Repeat the listing below in full and exactly, but without its pictures.
▼
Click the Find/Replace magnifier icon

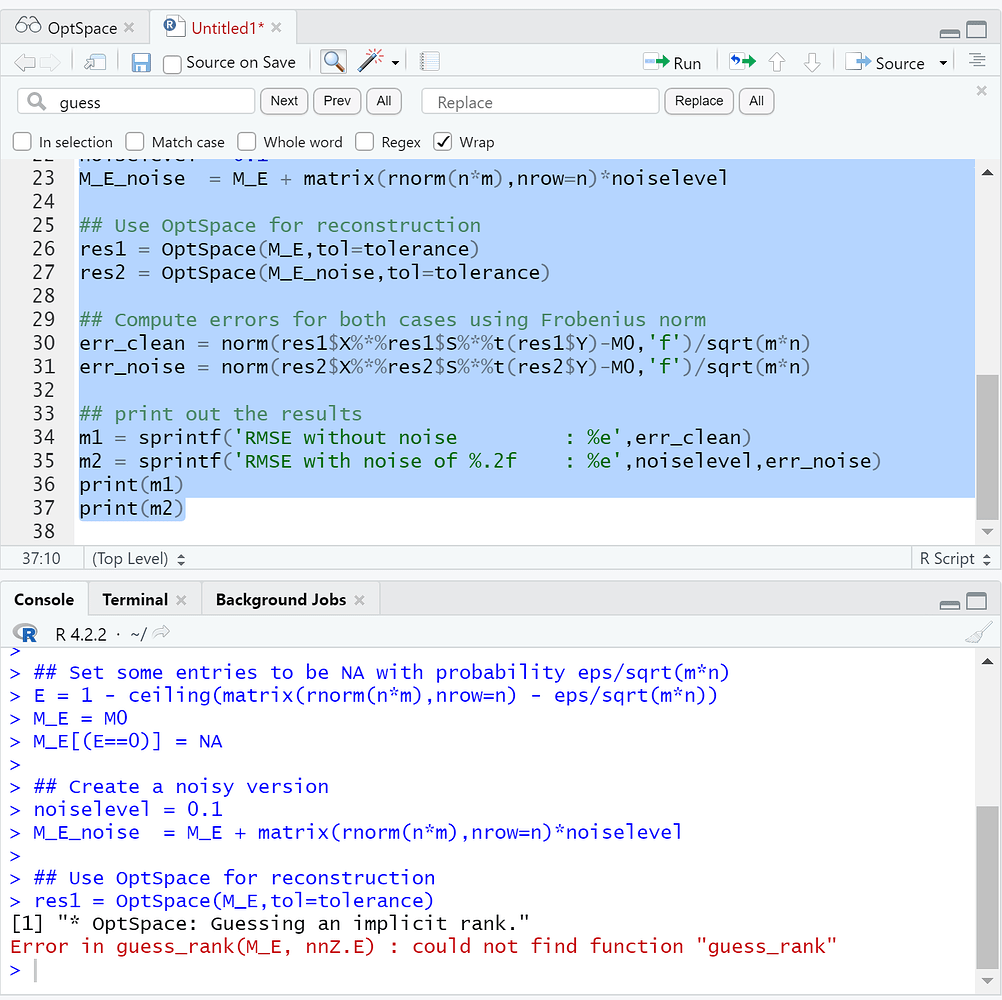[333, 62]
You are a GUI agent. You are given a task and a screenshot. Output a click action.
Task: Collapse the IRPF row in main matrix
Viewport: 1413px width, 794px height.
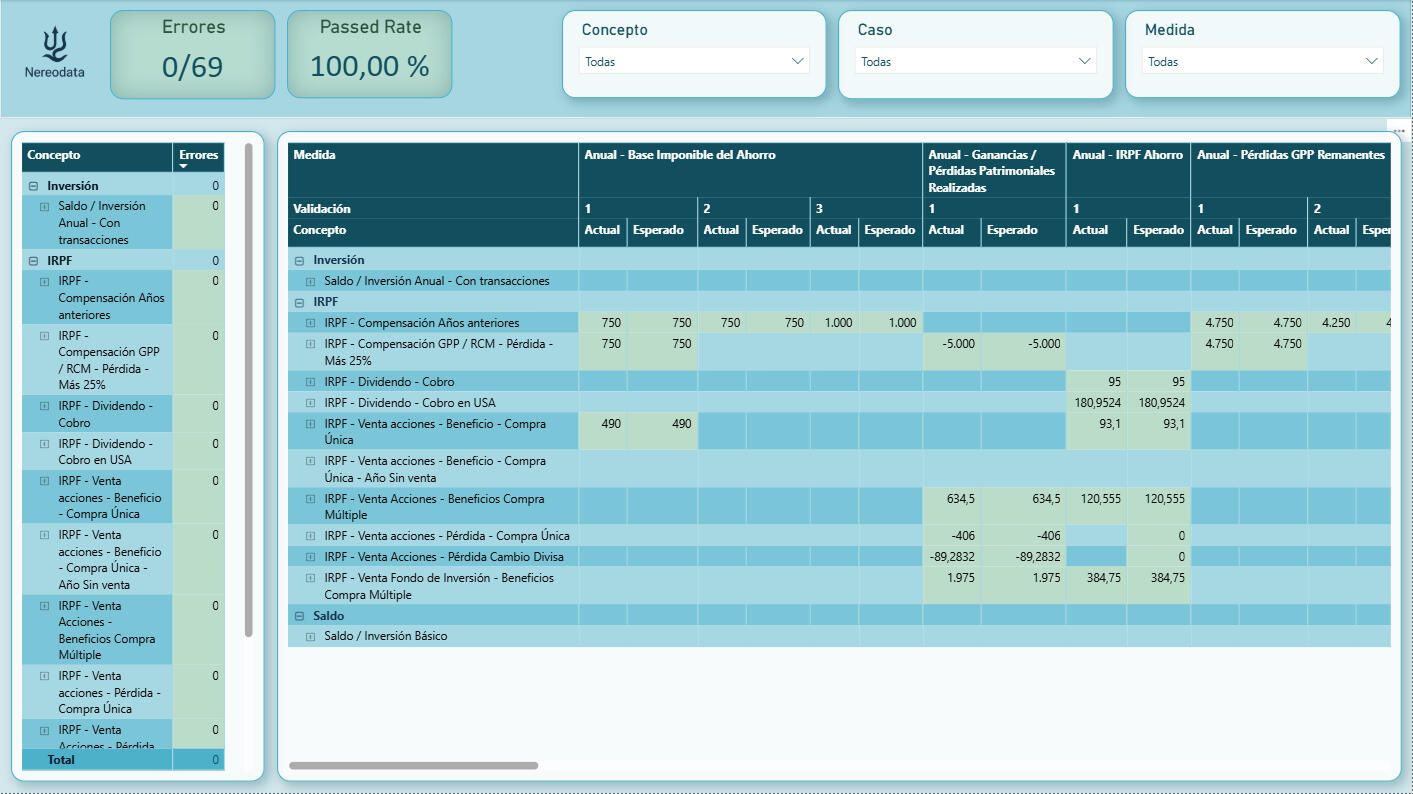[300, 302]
▲
Solution to this problem:
Click the Find/Replace magnifier icon

[333, 62]
You are a GUI agent. You are given a task and a screenshot. Output a click action.
Task: Collapse the IRPF row in main matrix
Viewport: 1413px width, 794px height.
[300, 302]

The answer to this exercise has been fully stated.